To test the pipelet with this test file, use:

pipelet consume pipelet.py -i item.json

This command will output the items that have been returned by the pipelet:

Loading items...
Loading item.json ...
Loaded.
Consuming item first_item
yielded item
{u'id': u'first_item', u'title': u'Sample - Hello, World!'}

On top of these manual tests, you can implement automated tests using the usual Python tools such as Nose.

Deploy#

Once the pipelet is ready, upload it to the Squirro server. The pipelet upload command achieves that:

pipelet upload --token <your_token> --cluster <cluster> pipelet.py "Hello World"
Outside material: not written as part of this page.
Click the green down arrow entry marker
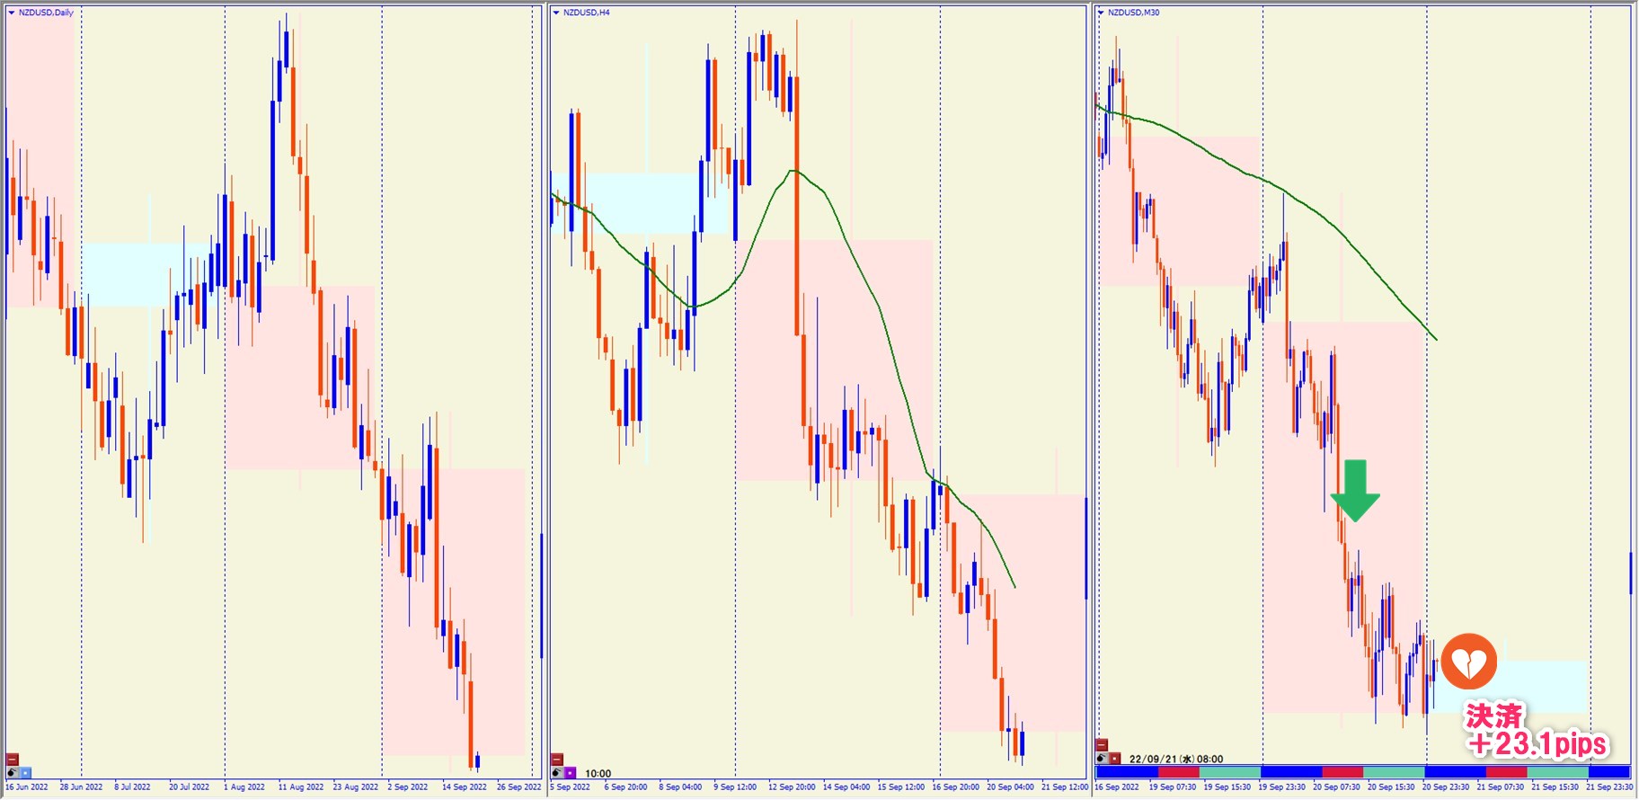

This will make the pipelet available with the name “Hello World”. In order to update the pipelet code on the server, you can re-executed this command at any time.
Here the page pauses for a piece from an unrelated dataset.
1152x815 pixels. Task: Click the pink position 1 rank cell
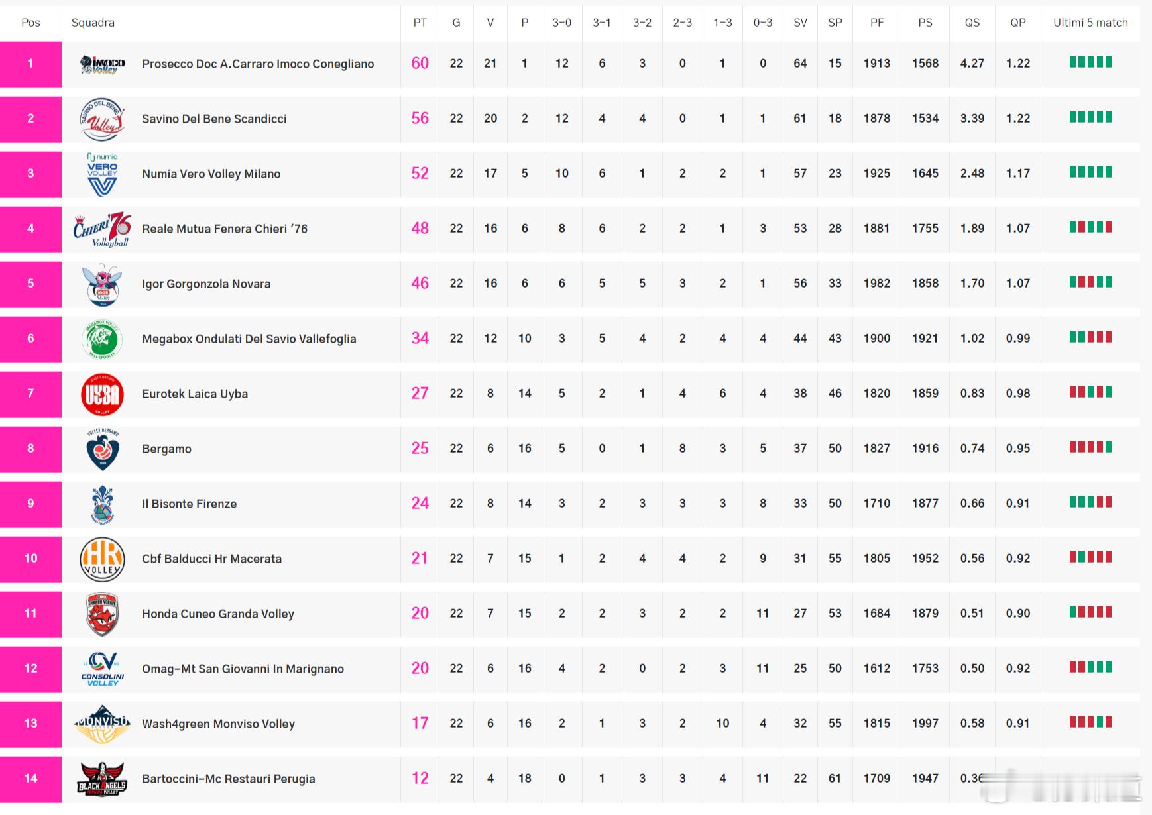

To use the pipelet in the pipeline of a project, you can use the Pipeline Editor UI to add the pipelet as an enrichment step to the selected pipeline workflow.
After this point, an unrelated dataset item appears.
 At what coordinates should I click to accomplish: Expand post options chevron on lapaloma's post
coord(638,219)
Using Additional Files with Pipelets#

In many cases, additional files like libraries and pre-trained models must be uploaded and used by a pipelet when it is run.

Using the following steps, you can upload files together with the pipelet and access them in the pipelet code:

  1. Specify the additional files in the pipelet upload command using the --data-file flag. For Example:

    Pipelet Upload Command

    pipelet upload \
        --data-file 'resource.txt' \
        --cluster <cluster> \
        --token <your_token> \
        'pipelet.py' \
        'TestPipelet'
    

    In this example, we are uploading a file “resource.txt” along with the pipelet.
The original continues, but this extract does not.